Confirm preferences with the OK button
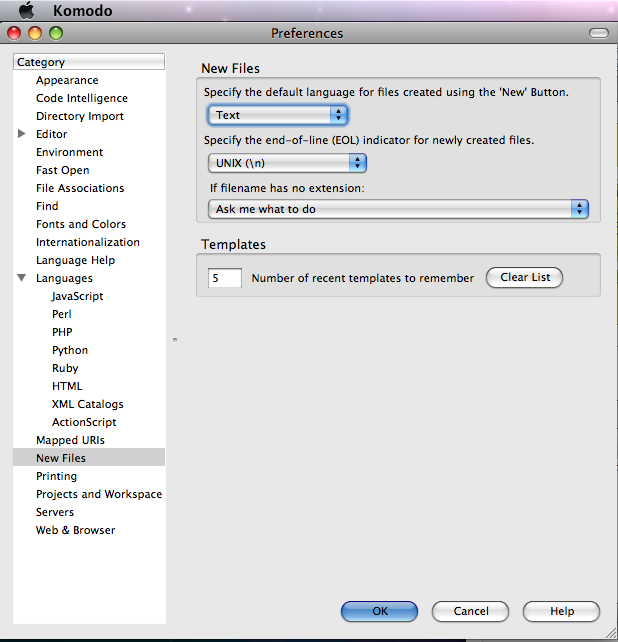Viewport: 618px width, 642px height. (379, 611)
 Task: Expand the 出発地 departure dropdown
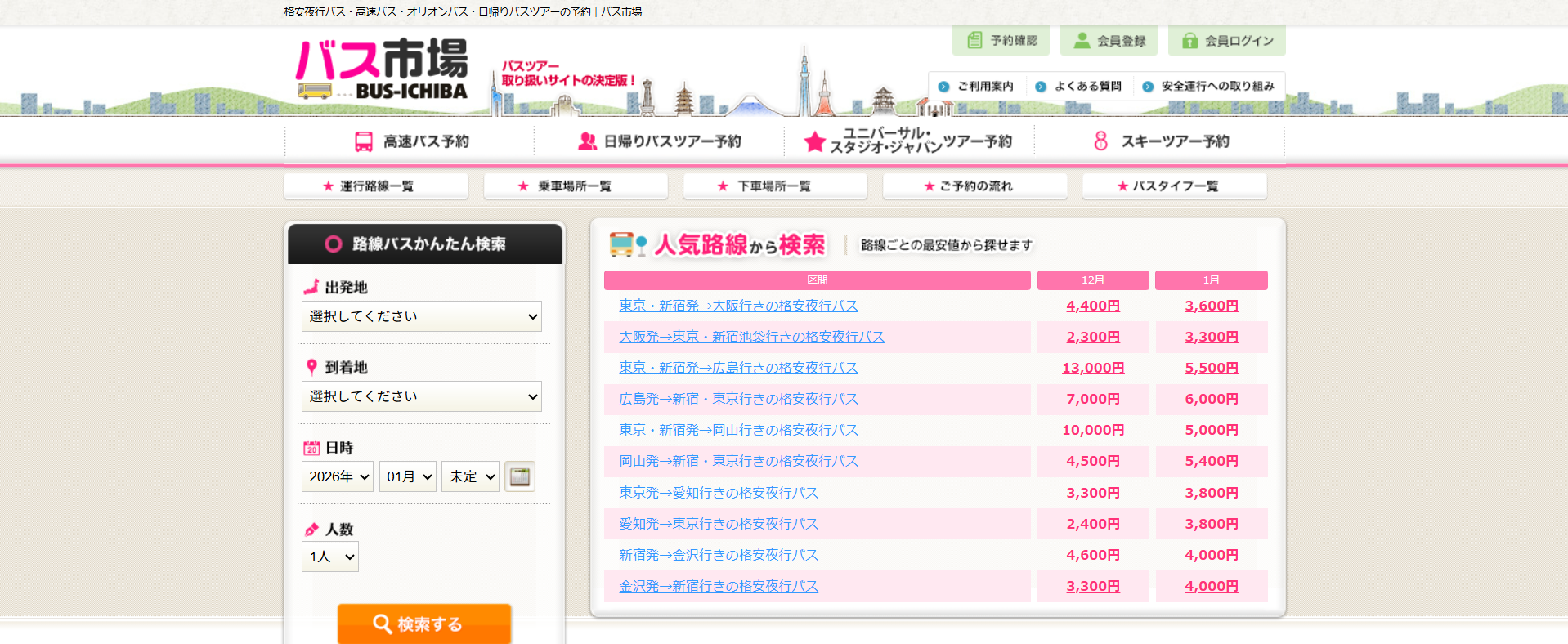tap(421, 316)
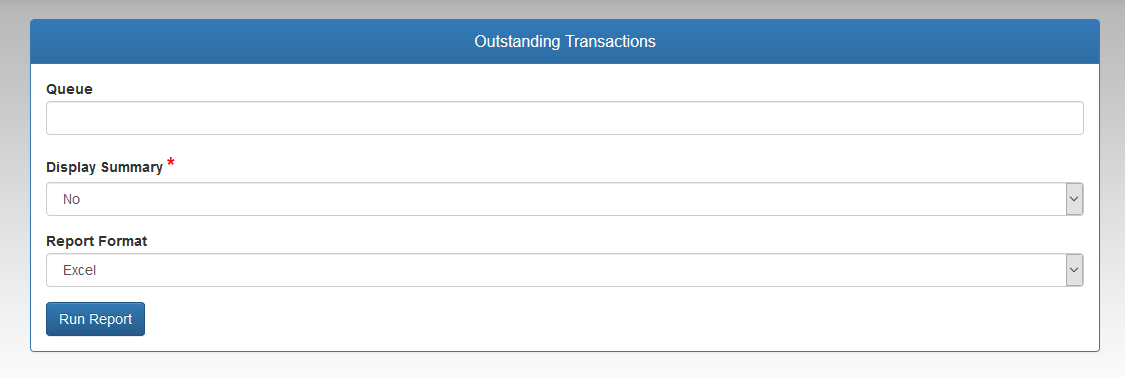The height and width of the screenshot is (377, 1125).
Task: Click the middle of the Display Summary select box
Action: 565,199
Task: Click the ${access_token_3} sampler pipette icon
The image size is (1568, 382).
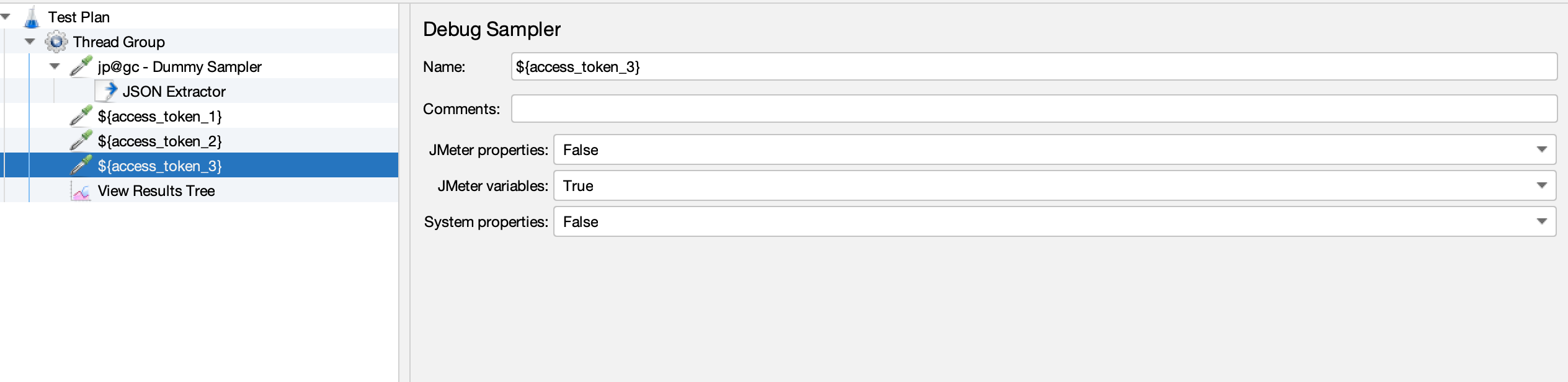Action: click(81, 166)
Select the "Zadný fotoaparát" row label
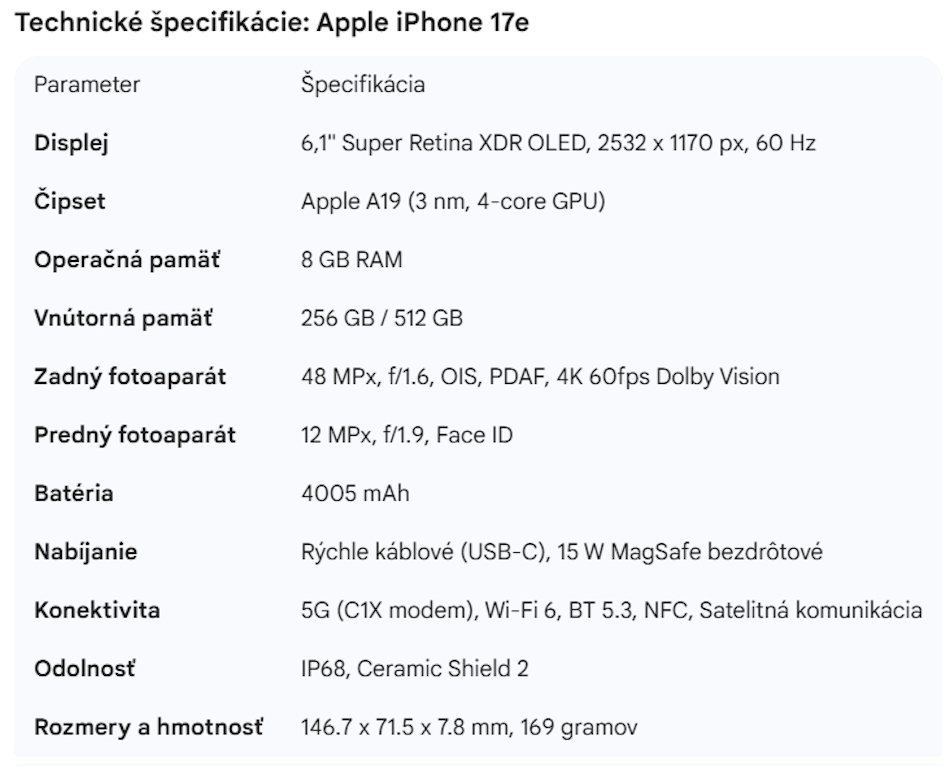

AIM OF THE EXERCISE: Begin with the line that has "The image size is (1568, 382)." and continue to the last line of the entries, printing each line exactly and nothing else; include both ends and skip the pictures.

WRITTEN ANSWER:
The image size is (1568, 382).
Action: click(81, 166)
Select the "Zadný fotoaparát" row label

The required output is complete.